Partial mole - triploid and arises with an ovum is fertilised by a duplicated or 2 haploid sperm.
Gestational trophoblastic neoplasia - invasive mole or choriocarcinoma.
How does GTD present?
Irregular vaginal bleeding in the first trimester or suspicious findings at routine US
14-32% have hyperemesis gravidarum
Large for dates uterus
15-30% of women have theca lutein cysts in the ovary which may cause accidents.
10% have biochemical hyperthyroidism
10-12% have first or second trimester pre-eclampsia
What investigations should be done for GTD?
USS - snowstorm appearance. Can be cystic or invasive.
Blood test for serum hCG - useful diagnostically and also for monitoring.
How should GTD be managed?
Surgical evacuation by suction curettage with subsequent hCG monitoring for malignancy.
In the UK, women with a molar pregnancy should be registered with a supraregional centre.
Pregnancy and COCP should be avoided until hCG levels are normal because they may increase the need for chemotherapy.
How would a malignant mole present, and how would it be treated?
Gestational trophoblastic neoplasia present with persistently elevated or rising hCG levels, persistent vaginal bleeding or evidence of metastases, most commonly in the lungs.
Usually very sensitive to chemotherapy. 5 year survival rates are 100%.

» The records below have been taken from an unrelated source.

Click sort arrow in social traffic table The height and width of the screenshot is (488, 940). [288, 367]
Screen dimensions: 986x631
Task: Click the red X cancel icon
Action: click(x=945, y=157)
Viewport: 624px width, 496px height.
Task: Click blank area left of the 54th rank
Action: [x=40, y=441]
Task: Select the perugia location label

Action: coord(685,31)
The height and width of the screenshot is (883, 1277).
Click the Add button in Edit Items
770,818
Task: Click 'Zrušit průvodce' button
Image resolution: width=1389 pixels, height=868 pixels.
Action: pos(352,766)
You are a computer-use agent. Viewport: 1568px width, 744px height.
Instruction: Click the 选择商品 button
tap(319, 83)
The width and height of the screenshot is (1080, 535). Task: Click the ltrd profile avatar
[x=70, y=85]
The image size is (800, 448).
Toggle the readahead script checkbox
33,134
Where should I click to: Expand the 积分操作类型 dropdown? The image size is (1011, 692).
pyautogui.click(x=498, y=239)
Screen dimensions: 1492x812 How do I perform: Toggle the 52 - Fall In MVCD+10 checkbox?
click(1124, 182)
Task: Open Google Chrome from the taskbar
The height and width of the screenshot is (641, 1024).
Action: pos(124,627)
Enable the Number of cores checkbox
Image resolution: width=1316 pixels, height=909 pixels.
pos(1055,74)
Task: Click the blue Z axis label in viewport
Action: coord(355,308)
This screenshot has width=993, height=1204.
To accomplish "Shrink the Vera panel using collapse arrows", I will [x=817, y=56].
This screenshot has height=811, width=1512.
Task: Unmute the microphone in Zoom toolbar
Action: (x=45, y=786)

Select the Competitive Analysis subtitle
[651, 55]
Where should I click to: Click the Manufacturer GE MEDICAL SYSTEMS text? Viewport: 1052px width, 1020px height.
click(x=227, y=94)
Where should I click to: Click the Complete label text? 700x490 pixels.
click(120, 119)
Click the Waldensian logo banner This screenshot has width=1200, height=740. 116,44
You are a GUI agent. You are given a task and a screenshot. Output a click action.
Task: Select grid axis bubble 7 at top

What are the causes of PID?
Sexual factors account for 80%
Uterine instrumentation e.g. ERCP, TOP, laparoscopy and dye, IUDs
Complications of childbirth and miscarriage
Descending infections e.g. appendicitis
What investigations should be done for suspected PID?
Triple swabs (endocervix, high vaginal and urethral/urine) and microscopy
Bloods - FBC, CRP, ESR, blood cultures if pyrexial
Laparoscopy can support diagnosis and exclude others
USS with Doppler to identify tubal masses and dilation
How should PID be managed?
Analgesia
Antibiotics - parenteral cephalosporins e.g. IM ceftriaxone followed by doxycycline and metronidazole.
Admit febrile patients.
Surgery may be required to drain abscesses, divide adhesions or drainage of pelvic fluid collections by USS guidance.
Patients should be referred to GUM clinic for a full sexual health screen.